-------- Available data

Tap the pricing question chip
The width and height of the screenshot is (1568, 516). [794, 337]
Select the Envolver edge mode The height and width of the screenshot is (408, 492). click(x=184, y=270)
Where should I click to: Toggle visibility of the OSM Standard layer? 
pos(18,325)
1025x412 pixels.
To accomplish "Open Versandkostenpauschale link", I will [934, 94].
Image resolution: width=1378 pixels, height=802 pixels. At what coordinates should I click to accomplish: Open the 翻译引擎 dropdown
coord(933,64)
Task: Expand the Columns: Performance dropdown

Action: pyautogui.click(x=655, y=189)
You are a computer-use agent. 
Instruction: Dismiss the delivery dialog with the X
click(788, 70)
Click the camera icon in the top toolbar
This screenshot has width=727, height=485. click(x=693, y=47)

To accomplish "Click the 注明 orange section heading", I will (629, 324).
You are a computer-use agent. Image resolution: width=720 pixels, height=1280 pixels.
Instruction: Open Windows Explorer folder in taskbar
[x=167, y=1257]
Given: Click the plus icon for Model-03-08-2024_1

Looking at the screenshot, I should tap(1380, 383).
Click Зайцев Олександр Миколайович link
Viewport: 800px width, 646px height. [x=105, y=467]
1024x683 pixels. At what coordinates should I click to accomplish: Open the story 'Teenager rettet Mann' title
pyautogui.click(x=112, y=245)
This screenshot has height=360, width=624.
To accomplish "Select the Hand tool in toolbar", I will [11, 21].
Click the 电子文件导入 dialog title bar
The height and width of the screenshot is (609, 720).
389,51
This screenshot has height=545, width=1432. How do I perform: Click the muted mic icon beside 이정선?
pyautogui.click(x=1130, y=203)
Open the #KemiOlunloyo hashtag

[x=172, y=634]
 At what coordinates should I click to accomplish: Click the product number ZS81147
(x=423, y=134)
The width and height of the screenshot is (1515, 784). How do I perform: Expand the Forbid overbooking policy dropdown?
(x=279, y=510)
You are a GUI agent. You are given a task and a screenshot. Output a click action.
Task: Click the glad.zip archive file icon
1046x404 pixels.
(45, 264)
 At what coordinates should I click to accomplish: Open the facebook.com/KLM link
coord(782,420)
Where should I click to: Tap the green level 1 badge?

----------------

* Description of the task: In the entries above, find the line holding "Task: Expand the" and the line holding "Click the 电子文件导入 dialog title bar"; print both of them and every line between, exactly, and nothing else.

* Result of the task:
Task: Expand the Columns: Performance dropdown

Action: pyautogui.click(x=655, y=189)
You are a computer-use agent. 
Instruction: Dismiss the delivery dialog with the X
click(788, 70)
Click the camera icon in the top toolbar
This screenshot has width=727, height=485. click(x=693, y=47)

To accomplish "Click the 注明 orange section heading", I will (629, 324).
You are a computer-use agent. Image resolution: width=720 pixels, height=1280 pixels.
Instruction: Open Windows Explorer folder in taskbar
[x=167, y=1257]
Given: Click the plus icon for Model-03-08-2024_1

Looking at the screenshot, I should tap(1380, 383).
Click Зайцев Олександр Миколайович link
Viewport: 800px width, 646px height. [x=105, y=467]
1024x683 pixels. At what coordinates should I click to accomplish: Open the story 'Teenager rettet Mann' title
pyautogui.click(x=112, y=245)
This screenshot has height=360, width=624.
To accomplish "Select the Hand tool in toolbar", I will [11, 21].
Click the 电子文件导入 dialog title bar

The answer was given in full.